Philippe Gronon

Born in 1964 (FR). 
Lives and works in Malakoff.
Dossier de présentation
Since the late 1980s, Philippe Gronon has developed a photographic practice based on a deliberately elementary approach to the medium, treating photography as a process for recording reality. This position takes the form of a rigorous production protocol that excludes any intervention on the subject. Nearly all of the objects he photographs—electrical panels, safes, writing desks, lithographic stones, the reverse sides of paintings—or, more recently, digitizes and scans—work surfaces, stretcher frames, photographic trays, and press frames—are captured frontally, at a 1:1 scale. Cut out from their surroundings, they are isolated from any spatial or temporal context, giving rise to a new formal intensity. Both subjects and photographic objects, perfectly reproduced without becoming fetishes or artifacts, these motifs elude simple imagery. Their flatness, frontal presentation, and mode of display implicitly refer to the history of painting, lending each photograph a pictorial quality. Beneath the apparent neutrality of the frontal view unfolds a renewed attentiveness to the objects that surround us, which, once stripped of their function, acquire a singular presence and an unprecedented auratic dimension.
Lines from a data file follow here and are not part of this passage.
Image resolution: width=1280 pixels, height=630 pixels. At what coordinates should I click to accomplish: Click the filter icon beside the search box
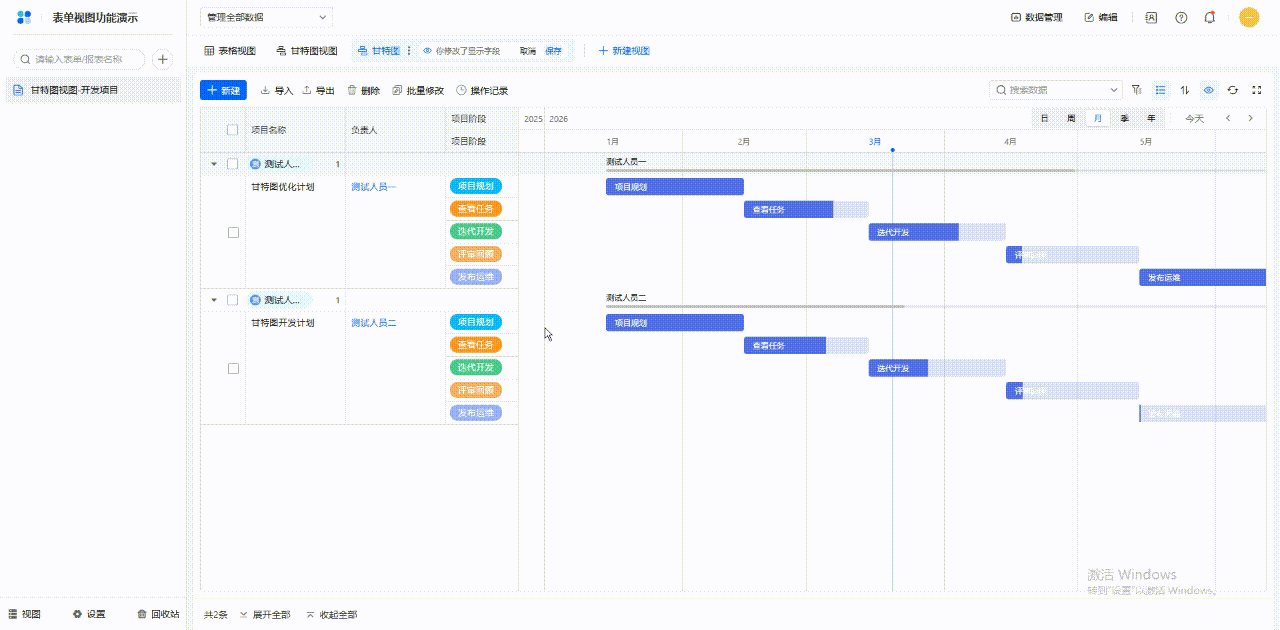tap(1136, 90)
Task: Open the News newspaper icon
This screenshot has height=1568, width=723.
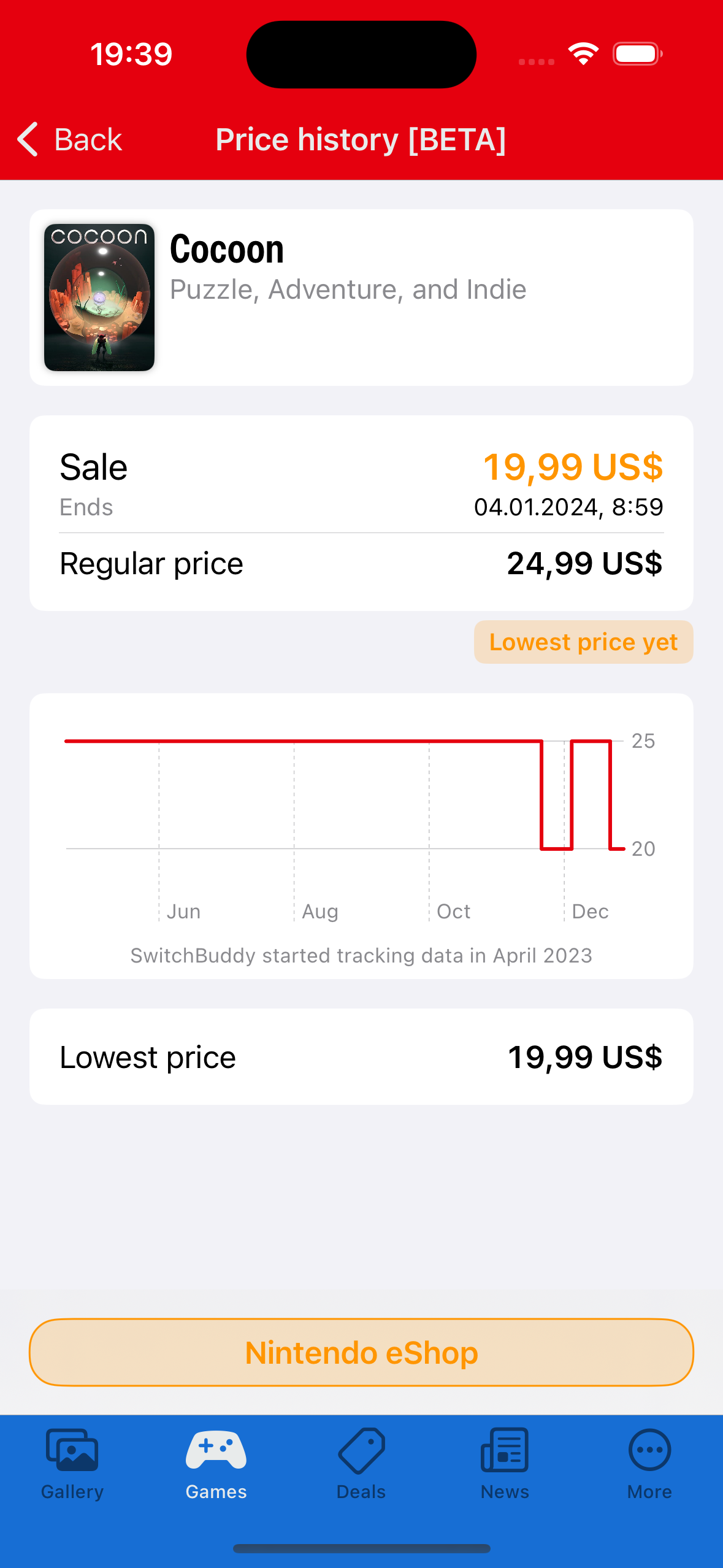Action: click(x=505, y=1450)
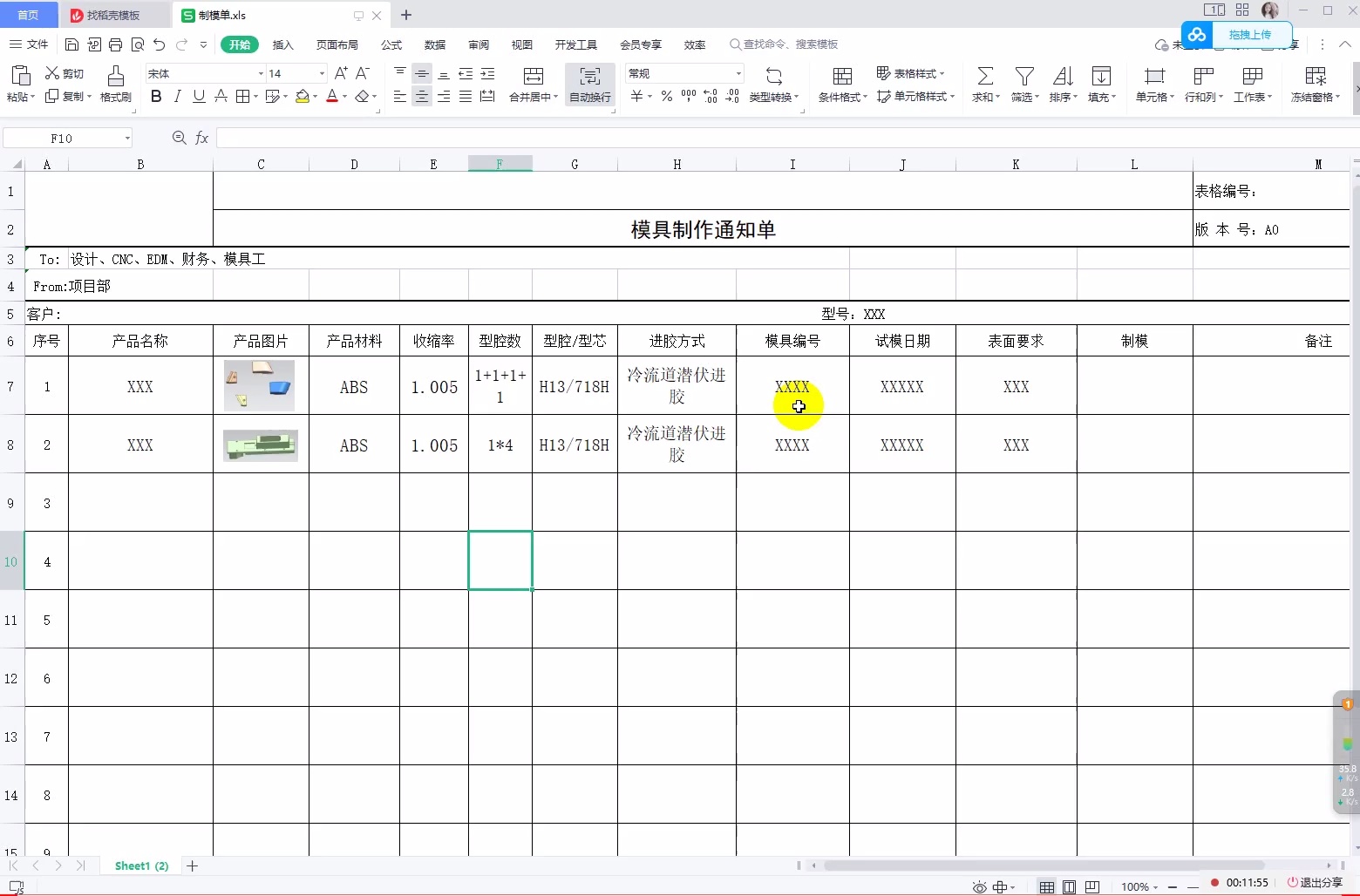Click the Freeze Panes (冻结窗格) icon
The image size is (1360, 896).
(x=1316, y=76)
His work has been the subject of numerous solo exhibitions in France and internationally, notably at the Frac des Pays de la Loire (2001); MAMCO, Geneva (2010); the Musée des Beaux-Arts de Nantes (2010); the Villa Medici, Rome (2010); the Musée Picasso–Paris (2016); and the Musée de La Chaux-de-Fonds (2021–2022). His work is represented in numerous public collections, including those of the Centre Pompidou; the Musée du Louvre; MAC VAL, Ivry-sur-Seine; MAMCO, Musée d’art moderne et contemporain de Genève; MAMAC, Nice; and the Musée de l’Elysée, Lausanne, Switzerland.